Mesmo informada de tudo,
em certos dias me desanima o ficar em casa, não receber quase ninguém, até
família chegando, rara, mascarada e “alcoolizada” (uma amiga me perguntou,
inocente e querida: “Mas eles chegam bêbados?”).
Sinto uma falta dos
convívios normais de antes. De poder sair para almoçar no meu clube, pequeno e
discreto, único que frequento, onde todos formamos uma família.
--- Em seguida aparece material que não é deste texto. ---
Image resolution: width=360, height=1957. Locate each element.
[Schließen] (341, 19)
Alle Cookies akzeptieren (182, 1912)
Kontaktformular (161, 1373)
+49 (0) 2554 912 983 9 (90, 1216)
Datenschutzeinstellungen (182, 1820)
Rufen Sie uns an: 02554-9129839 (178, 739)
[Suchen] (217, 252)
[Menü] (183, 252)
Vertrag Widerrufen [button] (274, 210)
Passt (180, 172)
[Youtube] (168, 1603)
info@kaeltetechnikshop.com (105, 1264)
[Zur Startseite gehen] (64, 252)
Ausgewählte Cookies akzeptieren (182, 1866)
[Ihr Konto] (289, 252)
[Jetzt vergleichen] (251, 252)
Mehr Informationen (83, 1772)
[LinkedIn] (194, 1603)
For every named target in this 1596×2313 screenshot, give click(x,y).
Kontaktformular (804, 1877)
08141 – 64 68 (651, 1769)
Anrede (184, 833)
De poder reunir
no refúgio de Gramado, no mato, pessoas queridas, quando lá agora os vizinhos
se cumprimentam acenando de longe.
Sempre fui um bicho da
minha toca, uma mulher da minha casa, com meus livros, meus discos, meus amores
- e por mais incrível que tenha sido a viagem, o momento de abrir a porta e
chegar é sempre de uma profunda sensação de abrigo.
Estamos navegando todos
nesse mar escuro, traiçoeiro, estranho, que até aos cientistas tem causado
trabalho e perplexidades, e temos medo, sim. Não está em meus planos ir para
uma UTI, ser entubada, enfim, não determino eu, mas me cuido, às vezes
contrariada, revivendo tolamente a criança mimada que fui, mas a maioria das
vezes curtindo tranquila os encontros virtuais, meus livros, minhas tintas e
pincéis.
Tudo isso, tão pouco
original, escrevo para dizer que o medo se justifica, é digno e necessário,
precioso conselheiro, e por favor, amados leitores, amigos meus, cuidem-se.
Perdoem-me, mas estes tempos de festas vão ser difíceis, intrigantes,
incômodos... perigosos. Vamos inventar jeitos de amar, celebrar, sem perigo. A
gente merece viver. E viver direito.